How to express branch in Rebol PARSE dialect?

Asked 24/5, 2015 at 11:33 Answered 25/5, 2015 at 6:59

I have a mysql schema like below:

data: {
    `id` int(10) unsigned NOT NULL AUTO_INCREMENT,
    `name` varchar(10) DEFAULT '' COMMENT 'the name',
    `content` text COMMENT 'something',
}

now I want to extract some info from it： the filed name, type and comment if any. See below:

["id" "int" "" "name" "varchar" "the name" "content" "text" "something" ]

My code is:

parse data [
    any [ 
        thru {`} copy field to {`} {`}
        thru some space copy field-type to [ {(} | space]
        (comm: "")
        opt [ thru {COMMENT} thru some space thru {'} copy comm to {'}]
        (repend temp field repend temp field-type either comm [ repend temp comm ][ repend temp ""])
    ]
]

but I get something like this:

["id" "int" "the name" "content" "text" "something"]

I know the line opt .. is not right.

I want express if found COMMENT key word first, then extract the comment info; if found lf first, then continue the next loop. But I don't know how to express it. Any one can help?

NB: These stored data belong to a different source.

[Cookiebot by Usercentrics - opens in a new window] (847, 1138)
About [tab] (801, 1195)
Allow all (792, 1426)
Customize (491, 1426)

Reagent answered 24/5, 2015 at 11:33 Comment(0)

I much favour (where possible) building up a set of grammar rules with positive terms to match target input—I find it's more literate, precise, flexible and easier to debug. In your snippet above, we can identify five core components:

space: use [space][
    space: charset "^-^/ "
    [some space]
]

word: use [letter][
    letter: charset [#"a" - #"z" #"A" - #"Z" "_"]
    [some letter]
]

id: use [letter][
    letter: complement charset "`"
    [some letter]
]

number: use [digit][
    digit: charset "0123456789"
    [some digit]
]

string: use [char][
    char: complement charset "'"
    [any [some char | "''"]]
]

With terms defined, writing a rule that describes the grammar of the input is relatively trivial:

result: collect [
    parsed?: parse/all data [ ; parse/all for Rebol 2 compatibility
        opt space
        some [
            (field: type: none comment: copy "")
            "`" copy field id "`"
            space 
            copy type word opt ["(" number ")"]
            any [
                space [
                    "COMMENT" space "'" copy comment string "'"
                    | word | "'" string "'" | number
                ]
            ]
            opt space "," (keep reduce [field type comment])
            opt space
        ]
    ]
]

As an added bonus, we can validate the input.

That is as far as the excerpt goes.